◆ What to work on ◆
Omit the pictures and extract only the lines from the line containing "Given: Click the" to the end of the material, each exactly as written.

◆ Extracted information ◆
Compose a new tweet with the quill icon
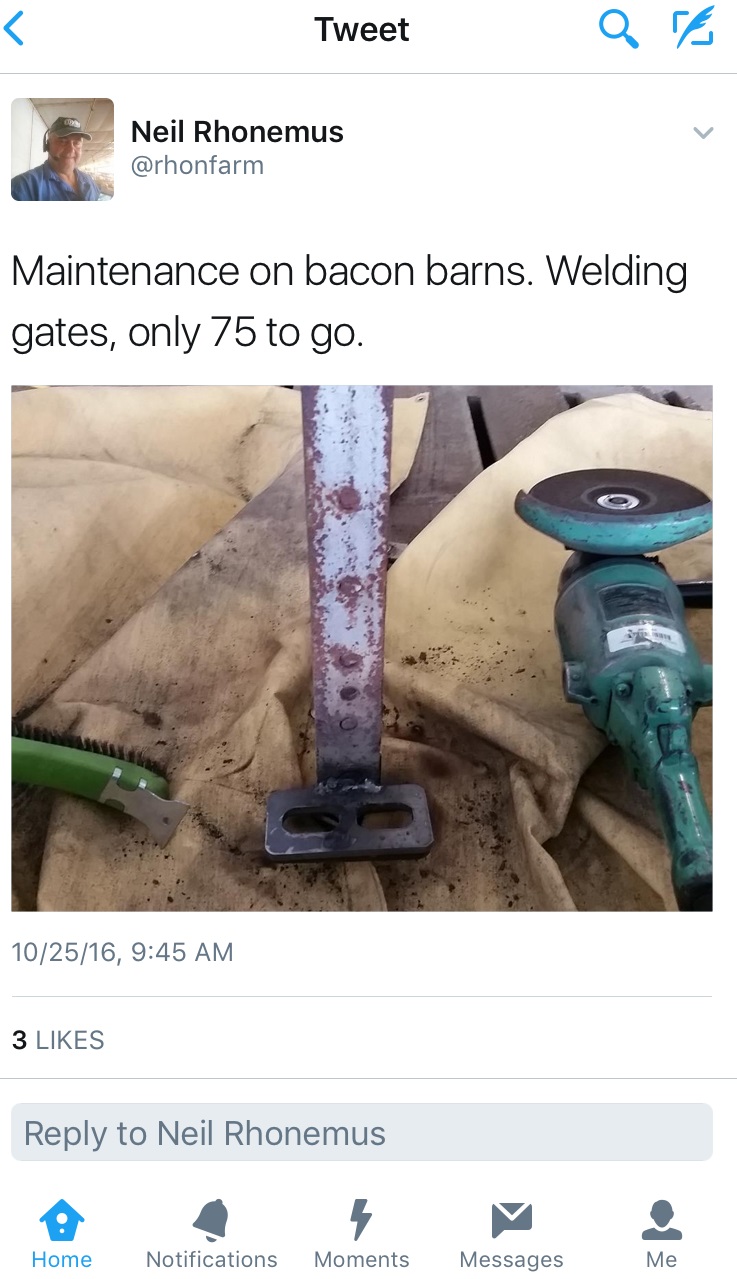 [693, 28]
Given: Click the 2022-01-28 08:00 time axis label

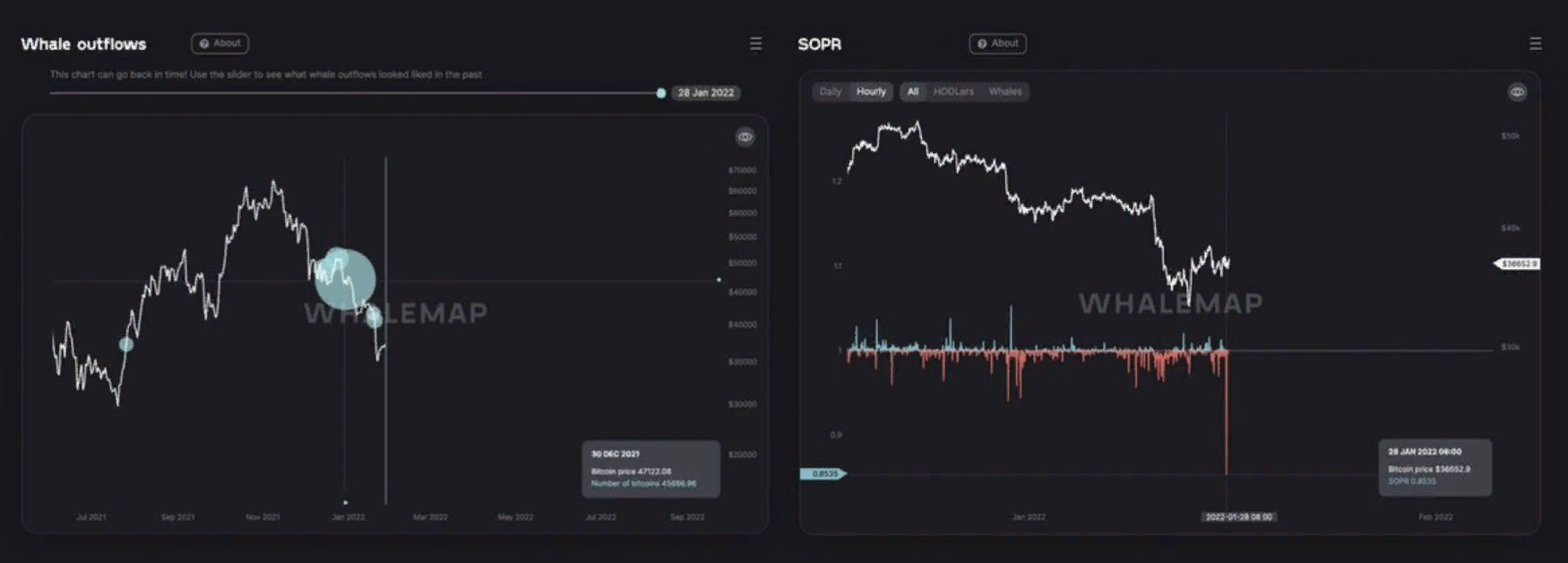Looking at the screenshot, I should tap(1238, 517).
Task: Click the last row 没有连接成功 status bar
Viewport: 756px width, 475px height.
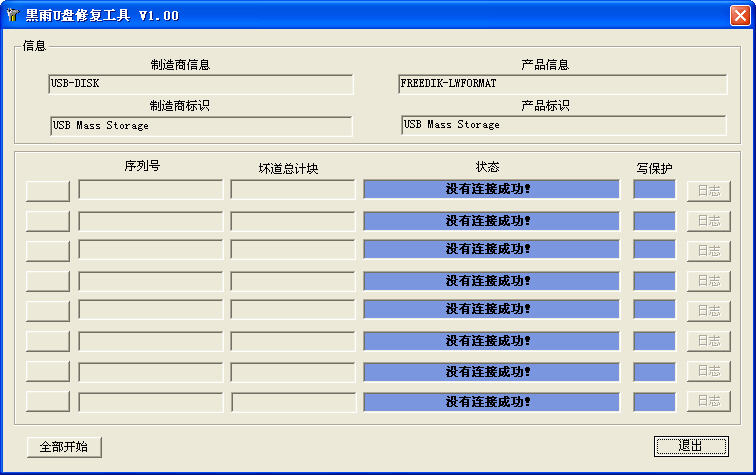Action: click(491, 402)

◆ Response to the task ◆
Given: Click the 2022-01-28 08:00 time axis label

Looking at the screenshot, I should tap(1238, 517).
Task: Click the last row 没有连接成功 status bar
Viewport: 756px width, 475px height.
Action: click(491, 402)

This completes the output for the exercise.